The Gospel Application: From Excision to Regeneration
This proverb presents a terrifying dilemma, because if we are honest, we all have a perverse tongue. Who here has not twisted the truth for personal gain? Who has not slandered another? Who has not spoken foolishly or wickedly? As James says, if anyone does not stumble in what he says, he is a perfect man. By the standard of this proverb, we all stand under the sentence of judgment. Our tongues all deserve to be cut out.
But this is where the glory of the gospel crashes in. The central problem is not the tongue itself, but the sinful heart from which it operates. You cannot fix a perverse tongue with good intentions, or by biting it every time you want to say something wicked. You cannot simply staple good fruit onto a bad tree. The tree itself must be made good.
The gospel is not a program for tongue-management. The gospel is a declaration that God has performed a heart transplant. Through the death and resurrection of Jesus Christ, God takes our twisted, rebellious, stony hearts and gives us new hearts of flesh. He puts His Spirit within us. The Lord Jesus took the covenant curse that we deserved. On the cross, He was silenced. He was "cut off" from the land of the living, bearing the judgment for all our perverse speech.
And because He was cut off for us, our tongues do not have to be. Instead of excision, we receive regeneration. The Holy Spirit who hovered over the waters at creation now comes to dwell in us, bringing order to the chaos of our hearts. And as He sanctifies us, He begins to sanctify our speech.
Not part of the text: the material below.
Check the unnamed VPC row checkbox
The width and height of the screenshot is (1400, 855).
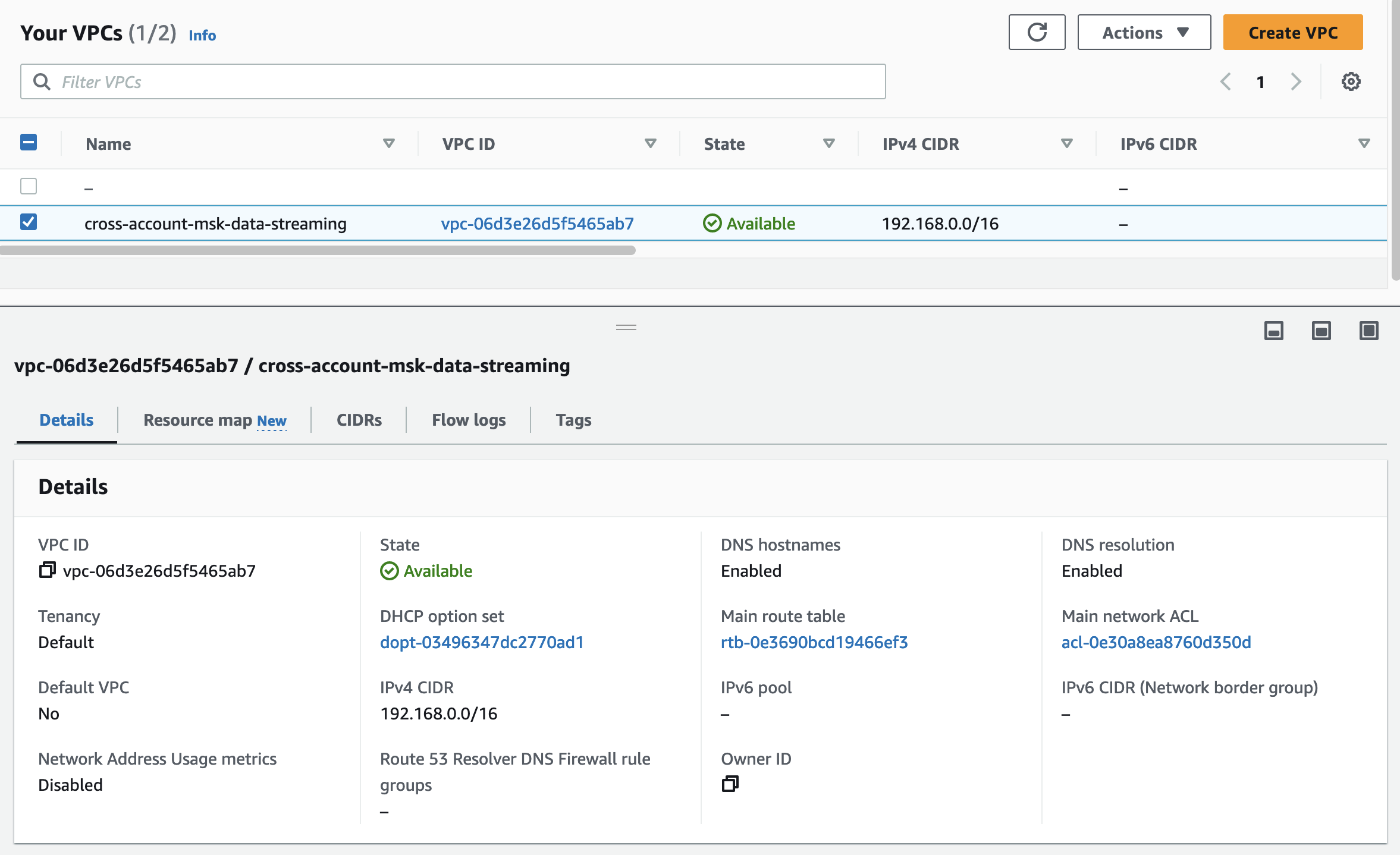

The fruit of the Spirit, love, joy, peace, patience, kindness, goodness, faithfulness, gentleness, and self-control, begins to flavor our words.
Therefore, the application for the believer is not to live in fear of the knife, but to live in the grace of the cross. It is to recognize that your mouth belongs to Christ, bought with His blood. It is to yield your tongue daily as an instrument of righteousness. It is to fill your heart with the wisdom of Scripture, so that what flows out will be the fruit of wisdom. And when you fail, as you will, it is to run immediately to the throne of grace, confess your sin, and receive the cleansing that Christ has already secured for you. He is the one who makes the crooked straight, and that includes our crooked tongues.